By Scoti Springfield Domeij
I'm in the process of developing my website, which means digging my value statements and tagline out of my heart.
Not an easy task.
It makes me vulnerable as a person, a writer and most important spiritually. Right now, I'm leaning towards this tagline: Cruciformity—Reality Unblurred
What Does Cruciformity Mean to Me?
It is how my spiritual story propelled me towards an awe-filled, dynamic relationship with God. My shame and pain constantly intersects with the divine story of the cross. Like Jesus' crucifixion, I felt crucified by religionists. Betrayal and abandonment inflicted intense pain—suffering that seemingly destroyed my hopes, dreams and reputation—yet, ultimately infused life into the passion God placed into my heart. Those shocking events revealed God's character, providing the example of how he desires life to be lived marked by faith, love, power, and hope.
The searing agony I've experienced stripped away idealism that too often blurred reality. For a while, I slogged through the valley of disillusionment and loss of faith in Christ. How do you reframe events and people who did not care if they hurt you? In fact, that was their point—to inflict pain.
Reality unblurred comprehends the meaning of a verse that's often tritely spit upon someone emotionally unable to grasp its meaning, "And we know that God causes all things to work together for good to those who love God, to those who are called according to His purpose. God can use all things for his glory," Romans 8:28 (NASB). I don't claim that I understand everything this verse conveys, but I know God uses my pain to understand and comfort other fellow strugglers who've lost all hope. The scar tissue of my heart also alerts me when I need to pray for others careworn by betrayal and robbed of security and personal identity.

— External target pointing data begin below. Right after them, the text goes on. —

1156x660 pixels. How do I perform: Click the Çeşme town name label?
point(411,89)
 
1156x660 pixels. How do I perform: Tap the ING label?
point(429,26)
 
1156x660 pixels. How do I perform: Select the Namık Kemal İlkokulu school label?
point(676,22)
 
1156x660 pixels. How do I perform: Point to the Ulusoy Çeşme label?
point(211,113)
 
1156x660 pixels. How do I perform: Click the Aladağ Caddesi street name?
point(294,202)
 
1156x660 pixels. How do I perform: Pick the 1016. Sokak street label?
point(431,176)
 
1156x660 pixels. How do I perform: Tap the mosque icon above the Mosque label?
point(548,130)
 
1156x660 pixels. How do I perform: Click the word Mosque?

My writing often takes me places I'd prefer not to go. So why do I write? Because I can't not pursue the passion God put in my heart. I know what he's given, when I had nothing to give. I know how he's provided, when I had zip, zilch. When I feel discouraged and wonder why I write, Anne Lamott's words remind me to be faithful to the tagline of my heart, "You are going to have to give and give and give and give, or there's no reason for you to be writing. You have to give from the deepest part of yourself, and you are going to have to go on giving, and the giving is going to have to be its own reward. There is no cosmic importance to your getting something published, but there is in learning to be a giver."
What painful realities impassion your writing? That's maybe the core from which your tagline will emerge.